I guess when one is liberal and one doesn't understand the workings of children of the inner city and when one believes that since one is white, has a Ivy League pedigree, and was raised in opulence and without want, one can be condescending enough to the families and children of color.
Back to the peace bus. The peace bus was christened on October 7. How well did it work? It worked so well that the first day without violence was October 15!! YAY!!! A week of violence, followed by a lull? Keep reading.
There was a lull, but it the violence returned to the school, October 16-22, yet resumed October 25. Oooh, a two day lull. Gee, that peace bus really is working wonders.
But of course this is to be expected. But as Anthony Cody wrote in "Punished by Rewards,"
"....rewards can be seen as punishment in the sense that rewards both manipulate behavior and are a form of doing things to students rather than with students"Yeah, it is really nice to have meeting with students and explain to them how in the professional world fighting will not cut it. But when you are sharing this with 3rd graders, or dare I say, 5th graders, you are giving them a concept that is far too in the future for them to genuinely comprehend. Not saying that none of them will absorb it, but at that age in which students live in the moment, does it hit home?
Even more so, especially as the students get older, there is a certain pride in not being one of those that needs to be rewarded, that they do not care about momentary rewards. It is a source of pride for them to be the "bad kid," the kid that will get in trouble or ruin the rewards for everybody else.
From the Psycho-Educational Teacher blog;
External rewards may temporarily inhibit disruptive behaviors but they do not teach appropriate behavior and will not help children outgrow the disruptive behavior. Teachers need to be aware that rewards appeal exclusively to students’ extrinsic motivation (“I do _____ so that I can get _____”) having little or no effect in strengthening children’s intrinsic motivation (i.e. self-pride, self-confidence, self-efficacy, and a sense of accomplishment among others). Consequently, even when the teacher uses rewards consistently, a discipline system that only takes into consideration giving rewards while ignoring children’s perceptions, attitudes, and feelings may have a strong short-term effect in winning compliance, but no long-term effect in helping habitually disruptive students learn new and more productive ways of behaving.In my opinion, rewards do serve their purpose, but only once the teacher has established themselves as no nonsense and has the respect of the students that are the most troublesome. The rest of the students in the class, believe it or not, look to those students on how to behave. The most troublesome students must be won over first.
But talking to these students in a patronizing, condescending voice won't work. They see through the bull. They know when they are being conned. Stickers and rewards won't cut it with them, unless it is right there in the moment. And even that is daunting for I believe that their behavior will adjust just for that reward, for that momentary grasp of getting something. But long term, rewards won't work alone.

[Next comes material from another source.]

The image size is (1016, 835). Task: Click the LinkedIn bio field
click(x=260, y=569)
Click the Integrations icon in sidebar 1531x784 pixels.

I know these kids are hurting inside. I feel for them. But what they need more than anything else are boundaries. Not stickers, no pizza or ice cream parties, but boundaries.
But this is how Dr Alison Coviello; PhD. and Principal of PS 154in the Bronx wants it. Kind of like socialism, All students must be treated the same, and all teachers must respond in the same manner.
So with that, the violence will prevail at PS 154 and students will not learn nor will they be safe.